# SHORT TASK 1
Reproduce the records verbatim, from the line containing "Given: Collapse the Request Headers section" through the line containing "point(39,9)", with both of those lines included.

# DOCUMENT EXCERPT

* START *

Investing in the notes involves risks. Risk Factors begin on pages PS-2 of this
         pricing supplement and S-6 of the YEELDS prospectus supplement.

Neither the Securities and Exchange Commission nor any state securities
commission has approved or disapproved of these securities or determined if this
pricing supplement, any accompanying prospectus supplement or any accompanying
prospectus is truthful or complete. Any representation to the contrary is a
criminal offense.

                             ----------------------

                                                   Per YEELD          Total
                                                 ------------    ---------------
Public offering price..........................  $  30.45        $ 23,278,964.10
Underwriting discount..........................  $   0.076125    $     58,197.41
Proceeds to Lehman Brothers Holdings...........  $  30.373875    $ 23,220,766.69

                             ----------------------

Lehman Brothers Holdings has granted the underwriter an option to purchase,
within 13 days of the original issuance, up to an additional 114,674 YEELDS on
the same terms and conditions as set forth above solely to cover
over-allotments, if any.

                             ----------------------

The notes are expected to be ready for delivery in book-entry form only through
The Depository Trust Company on or about December 29, 2004.

                             ----------------------

                                 LEHMAN BROTHERS
December 21, 2004
"YEELDS" is a registered trademark of Lehman Brothers Inc.


                             ADDITIONAL RISK FACTORS

THE INCLUSION OF COMMISSIONS AND PROJECTED PROFIT FROM HEDGING IN THE PUBLIC
OFFERING PRICE IS LIKELY TO ADVERSELY AFFECT SECONDARY MARKET PRICES.

Assuming no change in market conditions or any other relevant factors, the
price, if any, at which Lehman Brothers Inc. is willing to purchase the notes in
secondary market transactions will likely be lower than the public offering
price, since the public offering price included, and secondary market prices are
likely to exclude, commissions paid with respect to the notes, as well as the
projected profit included in the cost of hedging the obligations of Lehman
Brothers Holdings under the notes. In addition, any such prices may differ from
values determined by pricing models used by Lehman Brothers Inc., as a result of
dealer discounts, mark-ups or other transaction costs.

THE NOTES MAY NOT BE ACTIVELY TRADED.

The notes are not listed on any securities exchange. There may be little or no
secondary market for the notes. Even if there is a secondary market, it may not
provide significant liquidity. Lehman Brothers Inc. currently intends to act as
a market maker for the notes, but it is not required to do so.

* END *

# DATA SHOWN
* START *

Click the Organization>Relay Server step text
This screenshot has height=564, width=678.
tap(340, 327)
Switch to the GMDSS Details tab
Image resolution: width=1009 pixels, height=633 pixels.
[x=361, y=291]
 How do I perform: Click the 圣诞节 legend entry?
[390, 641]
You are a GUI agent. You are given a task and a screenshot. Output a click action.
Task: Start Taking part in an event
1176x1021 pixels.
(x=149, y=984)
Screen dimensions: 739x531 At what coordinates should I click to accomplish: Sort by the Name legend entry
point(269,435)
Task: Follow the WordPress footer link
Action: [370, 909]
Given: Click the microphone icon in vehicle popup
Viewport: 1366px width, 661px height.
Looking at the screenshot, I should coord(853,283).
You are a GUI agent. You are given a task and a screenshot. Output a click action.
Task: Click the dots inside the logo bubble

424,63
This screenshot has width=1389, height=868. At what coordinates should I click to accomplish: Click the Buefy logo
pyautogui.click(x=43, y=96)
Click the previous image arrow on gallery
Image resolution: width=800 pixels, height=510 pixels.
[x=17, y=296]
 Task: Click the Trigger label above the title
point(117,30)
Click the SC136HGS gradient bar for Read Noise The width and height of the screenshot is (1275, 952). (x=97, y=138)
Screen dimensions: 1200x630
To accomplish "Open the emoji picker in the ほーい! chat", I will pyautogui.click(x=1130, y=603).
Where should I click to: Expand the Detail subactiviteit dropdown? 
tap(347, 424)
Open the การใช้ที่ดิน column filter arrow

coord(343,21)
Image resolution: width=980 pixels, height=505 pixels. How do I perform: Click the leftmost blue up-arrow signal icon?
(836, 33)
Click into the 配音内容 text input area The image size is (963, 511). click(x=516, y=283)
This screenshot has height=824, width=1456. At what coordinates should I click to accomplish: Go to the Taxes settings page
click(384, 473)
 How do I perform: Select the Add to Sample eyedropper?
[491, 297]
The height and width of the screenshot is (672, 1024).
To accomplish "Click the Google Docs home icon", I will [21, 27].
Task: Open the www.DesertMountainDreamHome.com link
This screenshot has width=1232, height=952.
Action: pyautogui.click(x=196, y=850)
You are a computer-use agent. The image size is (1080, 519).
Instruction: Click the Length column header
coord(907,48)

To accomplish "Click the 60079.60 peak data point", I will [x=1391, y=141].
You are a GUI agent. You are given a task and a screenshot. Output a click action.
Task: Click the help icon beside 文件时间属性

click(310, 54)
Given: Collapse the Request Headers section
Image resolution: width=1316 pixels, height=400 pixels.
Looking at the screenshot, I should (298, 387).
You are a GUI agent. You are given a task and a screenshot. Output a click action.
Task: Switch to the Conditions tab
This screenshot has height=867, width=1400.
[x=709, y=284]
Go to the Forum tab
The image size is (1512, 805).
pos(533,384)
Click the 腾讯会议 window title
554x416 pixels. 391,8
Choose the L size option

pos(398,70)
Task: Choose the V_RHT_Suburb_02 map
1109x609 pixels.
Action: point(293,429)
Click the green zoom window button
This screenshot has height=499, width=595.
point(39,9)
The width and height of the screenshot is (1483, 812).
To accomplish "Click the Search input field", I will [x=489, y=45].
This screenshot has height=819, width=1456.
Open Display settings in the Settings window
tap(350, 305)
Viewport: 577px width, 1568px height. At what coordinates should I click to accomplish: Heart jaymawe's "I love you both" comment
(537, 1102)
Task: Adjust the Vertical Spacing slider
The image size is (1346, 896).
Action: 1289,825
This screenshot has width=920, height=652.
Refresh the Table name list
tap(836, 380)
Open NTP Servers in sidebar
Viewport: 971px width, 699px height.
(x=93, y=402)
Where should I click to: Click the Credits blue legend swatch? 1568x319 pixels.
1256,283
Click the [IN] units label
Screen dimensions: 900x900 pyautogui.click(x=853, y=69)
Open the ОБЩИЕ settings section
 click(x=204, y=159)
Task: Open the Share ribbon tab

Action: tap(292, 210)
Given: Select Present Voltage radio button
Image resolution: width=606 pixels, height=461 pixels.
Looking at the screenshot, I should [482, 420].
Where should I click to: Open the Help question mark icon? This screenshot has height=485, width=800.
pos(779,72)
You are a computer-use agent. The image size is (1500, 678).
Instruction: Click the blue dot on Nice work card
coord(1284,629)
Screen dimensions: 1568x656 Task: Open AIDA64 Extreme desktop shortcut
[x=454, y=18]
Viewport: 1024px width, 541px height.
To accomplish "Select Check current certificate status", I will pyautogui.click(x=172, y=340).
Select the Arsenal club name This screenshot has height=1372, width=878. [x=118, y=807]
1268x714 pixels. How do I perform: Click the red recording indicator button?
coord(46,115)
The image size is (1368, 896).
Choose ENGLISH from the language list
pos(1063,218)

* END *

# SHORT TASK 2
Return the stretch of the YEELDS pricing supplement from "ADDITIONAL RISK FACTORS" through "SECONDARY MARKET PRICES.", copied word for word.

# FINAL ANSWER 1
Given: Collapse the Request Headers section
Image resolution: width=1316 pixels, height=400 pixels.
Looking at the screenshot, I should (298, 387).
You are a GUI agent. You are given a task and a screenshot. Output a click action.
Task: Switch to the Conditions tab
This screenshot has height=867, width=1400.
[x=709, y=284]
Go to the Forum tab
The image size is (1512, 805).
pos(533,384)
Click the 腾讯会议 window title
554x416 pixels. 391,8
Choose the L size option

pos(398,70)
Task: Choose the V_RHT_Suburb_02 map
1109x609 pixels.
Action: point(293,429)
Click the green zoom window button
This screenshot has height=499, width=595.
point(39,9)

# FINAL ANSWER 2
ADDITIONAL RISK FACTORS

THE INCLUSION OF COMMISSIONS AND PROJECTED PROFIT FROM HEDGING IN THE PUBLIC
OFFERING PRICE IS LIKELY TO ADVERSELY AFFECT SECONDARY MARKET PRICES.